§ TASK OBJECTIVE: Convert the lines from the start of the items through the line holding "Task: Click on", inclusive, into a Markdown table with the columns Row and Text, leaving out any blank lines.

### SUPPLIED INFORMATION

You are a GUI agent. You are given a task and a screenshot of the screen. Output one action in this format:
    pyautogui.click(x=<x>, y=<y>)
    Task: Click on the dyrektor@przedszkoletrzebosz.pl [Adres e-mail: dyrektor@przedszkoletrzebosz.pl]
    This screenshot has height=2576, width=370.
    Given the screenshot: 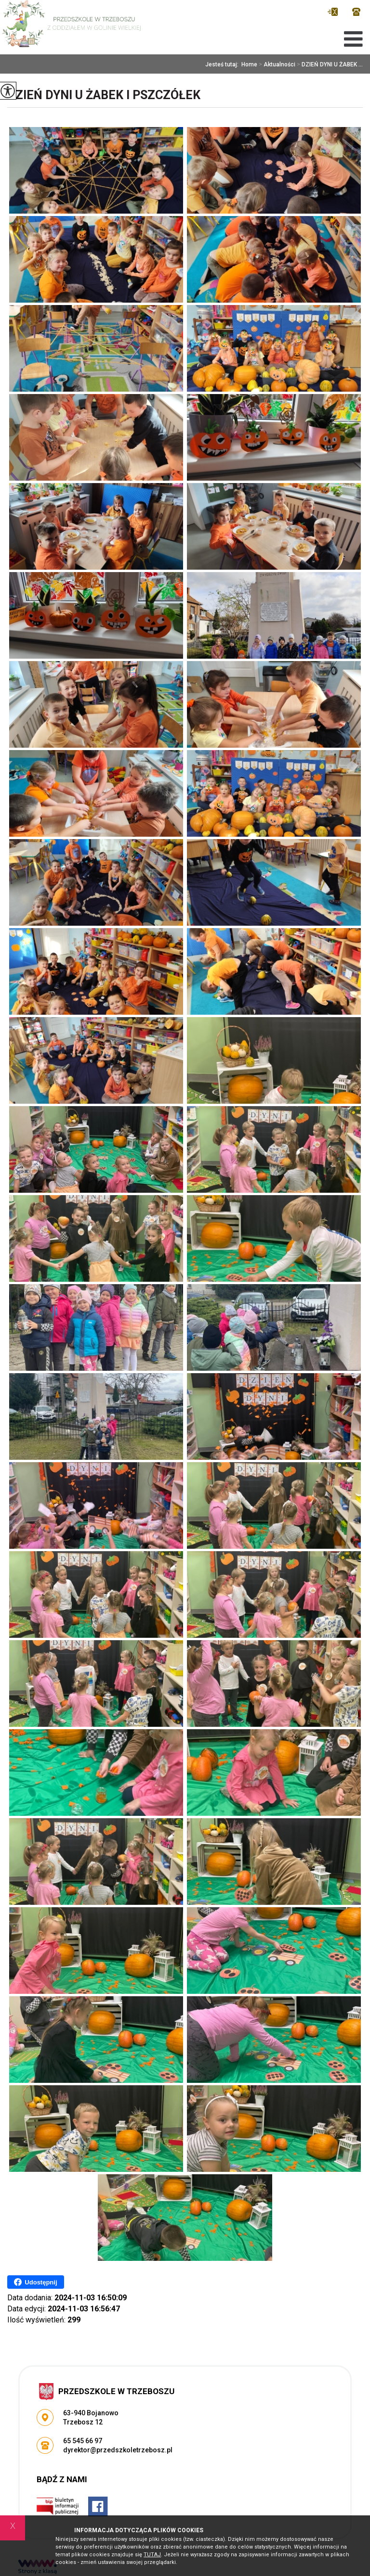 What is the action you would take?
    pyautogui.click(x=117, y=2450)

######

§ SOLUTION FOR THIS EXERCISE:
| Row | Text |
|---|---|
| 1 | You are a GUI agent. You are given a task and a screenshot of the screen. Output one action in this format: |
| 2 |     pyautogui.click(x=<x>, y=<y>) |
| 3 |     Task: Click on the dyrektor@przedszkoletrzebosz.pl [Adres e-mail: dyrektor@przedszkoletrzebosz.pl] |